Yesterday's mystery person was Charley Taylor, who was a white slave from New Orleans. Today, we show another interesting case. Pictured are Isaac White and Rosina Downs. They both were slave children in New Orleans, and were emancipated in 1864 when General Butler took New Orleans. I was able to find an article on the topic of White Slaves in New Orleans. The article mentioned both Charley Taylor from yesterday, and Rosina Downs, pictured above.
ROSINA DOWNS is not quite seven years old. She is a fair child, with blonde complexion and silky hair. Her father is in the rebel army. She has one sister as white as herself, and three brothers who are darker. Her mother, a bright mulatto, lives in New Orleans in a poor hut, and has hard work to support her family.
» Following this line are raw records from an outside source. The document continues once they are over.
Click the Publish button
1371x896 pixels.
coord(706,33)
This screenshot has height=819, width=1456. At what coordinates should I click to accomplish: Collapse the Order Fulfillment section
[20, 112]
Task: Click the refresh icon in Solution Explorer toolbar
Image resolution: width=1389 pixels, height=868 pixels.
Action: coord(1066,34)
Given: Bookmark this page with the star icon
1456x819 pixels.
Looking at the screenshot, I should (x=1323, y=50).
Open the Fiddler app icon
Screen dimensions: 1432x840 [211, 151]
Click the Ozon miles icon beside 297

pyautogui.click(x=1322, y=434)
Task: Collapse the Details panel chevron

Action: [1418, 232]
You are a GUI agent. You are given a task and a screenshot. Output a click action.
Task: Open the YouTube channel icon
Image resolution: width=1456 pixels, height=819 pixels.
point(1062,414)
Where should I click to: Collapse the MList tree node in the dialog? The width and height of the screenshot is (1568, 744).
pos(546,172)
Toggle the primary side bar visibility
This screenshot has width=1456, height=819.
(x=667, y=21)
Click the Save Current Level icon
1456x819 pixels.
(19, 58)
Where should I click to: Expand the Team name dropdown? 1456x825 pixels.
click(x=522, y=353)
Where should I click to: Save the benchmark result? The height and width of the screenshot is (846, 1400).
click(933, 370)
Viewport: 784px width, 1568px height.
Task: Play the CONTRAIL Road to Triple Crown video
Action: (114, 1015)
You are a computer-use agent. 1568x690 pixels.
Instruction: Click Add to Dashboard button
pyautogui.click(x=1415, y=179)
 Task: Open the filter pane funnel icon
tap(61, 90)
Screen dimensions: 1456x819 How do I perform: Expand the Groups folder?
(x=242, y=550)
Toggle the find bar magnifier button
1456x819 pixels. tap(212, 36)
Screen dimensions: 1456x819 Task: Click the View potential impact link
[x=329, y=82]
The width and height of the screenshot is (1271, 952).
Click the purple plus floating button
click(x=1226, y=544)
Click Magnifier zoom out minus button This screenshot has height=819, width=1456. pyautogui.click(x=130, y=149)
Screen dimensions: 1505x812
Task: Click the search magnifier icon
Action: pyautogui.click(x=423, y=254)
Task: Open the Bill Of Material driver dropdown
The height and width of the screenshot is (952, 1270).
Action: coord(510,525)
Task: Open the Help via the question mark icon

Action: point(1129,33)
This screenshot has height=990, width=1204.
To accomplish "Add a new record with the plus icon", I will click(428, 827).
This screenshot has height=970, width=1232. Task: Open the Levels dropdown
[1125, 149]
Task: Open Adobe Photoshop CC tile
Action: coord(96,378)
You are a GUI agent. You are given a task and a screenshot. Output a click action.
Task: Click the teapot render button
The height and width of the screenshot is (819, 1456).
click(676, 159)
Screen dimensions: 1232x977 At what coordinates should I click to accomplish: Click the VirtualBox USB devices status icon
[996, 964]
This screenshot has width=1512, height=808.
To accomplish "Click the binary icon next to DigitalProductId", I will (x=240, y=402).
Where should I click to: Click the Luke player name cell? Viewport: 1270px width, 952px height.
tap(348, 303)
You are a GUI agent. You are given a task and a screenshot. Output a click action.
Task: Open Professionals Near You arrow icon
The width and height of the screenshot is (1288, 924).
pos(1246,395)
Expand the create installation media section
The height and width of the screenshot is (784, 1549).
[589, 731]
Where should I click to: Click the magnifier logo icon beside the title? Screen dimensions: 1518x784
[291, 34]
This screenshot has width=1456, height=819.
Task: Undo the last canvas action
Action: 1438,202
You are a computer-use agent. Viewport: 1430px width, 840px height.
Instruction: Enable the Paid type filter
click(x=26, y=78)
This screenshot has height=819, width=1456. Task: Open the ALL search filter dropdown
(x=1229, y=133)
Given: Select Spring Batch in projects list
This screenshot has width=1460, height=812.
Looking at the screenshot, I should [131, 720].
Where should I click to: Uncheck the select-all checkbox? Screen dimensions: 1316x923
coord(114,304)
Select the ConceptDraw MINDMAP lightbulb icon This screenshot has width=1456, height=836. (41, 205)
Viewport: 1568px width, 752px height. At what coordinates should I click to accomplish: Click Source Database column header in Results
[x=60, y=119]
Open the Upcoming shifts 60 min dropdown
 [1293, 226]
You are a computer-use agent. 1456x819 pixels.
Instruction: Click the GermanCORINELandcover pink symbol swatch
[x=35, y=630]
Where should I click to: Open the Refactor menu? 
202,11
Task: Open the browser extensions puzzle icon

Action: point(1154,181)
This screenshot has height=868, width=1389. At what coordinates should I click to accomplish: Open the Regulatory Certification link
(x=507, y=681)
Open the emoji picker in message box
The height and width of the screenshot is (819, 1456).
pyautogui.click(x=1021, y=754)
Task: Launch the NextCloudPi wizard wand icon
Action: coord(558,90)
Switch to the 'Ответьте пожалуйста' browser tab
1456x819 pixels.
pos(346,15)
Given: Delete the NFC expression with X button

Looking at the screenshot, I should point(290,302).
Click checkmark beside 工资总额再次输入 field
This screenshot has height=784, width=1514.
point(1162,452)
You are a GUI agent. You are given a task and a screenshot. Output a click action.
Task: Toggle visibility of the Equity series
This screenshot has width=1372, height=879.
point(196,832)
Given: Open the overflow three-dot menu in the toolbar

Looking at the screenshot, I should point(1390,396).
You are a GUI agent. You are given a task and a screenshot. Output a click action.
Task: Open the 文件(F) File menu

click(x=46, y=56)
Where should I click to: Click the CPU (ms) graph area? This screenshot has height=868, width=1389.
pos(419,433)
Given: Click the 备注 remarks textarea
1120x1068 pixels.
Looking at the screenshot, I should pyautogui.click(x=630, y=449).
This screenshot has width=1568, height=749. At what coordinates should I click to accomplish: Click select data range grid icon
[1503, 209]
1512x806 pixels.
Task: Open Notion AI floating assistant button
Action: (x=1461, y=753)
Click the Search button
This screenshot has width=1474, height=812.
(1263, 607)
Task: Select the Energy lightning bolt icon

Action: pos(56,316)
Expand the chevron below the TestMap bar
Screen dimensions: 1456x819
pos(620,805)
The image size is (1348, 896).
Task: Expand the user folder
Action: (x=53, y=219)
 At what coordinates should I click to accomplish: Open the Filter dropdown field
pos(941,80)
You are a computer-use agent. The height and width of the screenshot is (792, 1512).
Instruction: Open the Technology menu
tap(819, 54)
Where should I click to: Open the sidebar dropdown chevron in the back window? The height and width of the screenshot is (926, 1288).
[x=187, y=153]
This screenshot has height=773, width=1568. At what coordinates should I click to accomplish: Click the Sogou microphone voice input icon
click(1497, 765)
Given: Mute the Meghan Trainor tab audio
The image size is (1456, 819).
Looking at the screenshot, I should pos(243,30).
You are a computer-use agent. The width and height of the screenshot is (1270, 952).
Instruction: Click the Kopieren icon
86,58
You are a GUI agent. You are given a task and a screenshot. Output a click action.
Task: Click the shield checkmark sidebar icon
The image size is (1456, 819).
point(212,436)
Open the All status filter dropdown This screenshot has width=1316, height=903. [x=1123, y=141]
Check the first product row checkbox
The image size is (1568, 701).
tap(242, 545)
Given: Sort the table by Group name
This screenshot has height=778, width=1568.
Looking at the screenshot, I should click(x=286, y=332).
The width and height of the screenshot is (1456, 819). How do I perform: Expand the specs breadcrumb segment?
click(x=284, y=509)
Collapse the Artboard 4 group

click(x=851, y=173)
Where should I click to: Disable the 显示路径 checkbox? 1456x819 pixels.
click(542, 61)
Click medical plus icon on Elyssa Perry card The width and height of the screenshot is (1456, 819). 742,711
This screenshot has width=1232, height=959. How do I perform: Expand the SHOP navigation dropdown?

CHARLES TAYLOR is eight years old. His complexion is very fair, his hair light and silky. Three out of five boys in any school in New York are darker than he. Yet this white boy, with his mother, as he declares, has been twice sold as a slave. First by his father and "owner," Alexander Wethers, of Lewis County, Virginia, to a slave-trader named Harrison, who sold them to Mr. Thornhill of New Orleans. This man fled at the approach of our army, and his slaves were liberated by General Butler. The boy is decidedly intelligent, and though he has been at school less than a year he reads and writes very well. His mother is a mulatto; she had one daughter sold into Texas before she herself left Virginia, and one son who, she supposes, is with his father in Virginia.
These three children, to all appearance of unmixed white race, came to Philadelphia last December, and were taken by their protector, Mr. Bacon, to the St. Lawrence Hotel on Chestnut Street. Within a few hours, Mr. Bacon informed me, he was notified by the landlord that they must leave. The children, he said, had been slaves, and must therefore be colored persons, and he kept a hotel for white people. From this hospitable establishment the children were taken to the "Continental," where they were received without hesitation.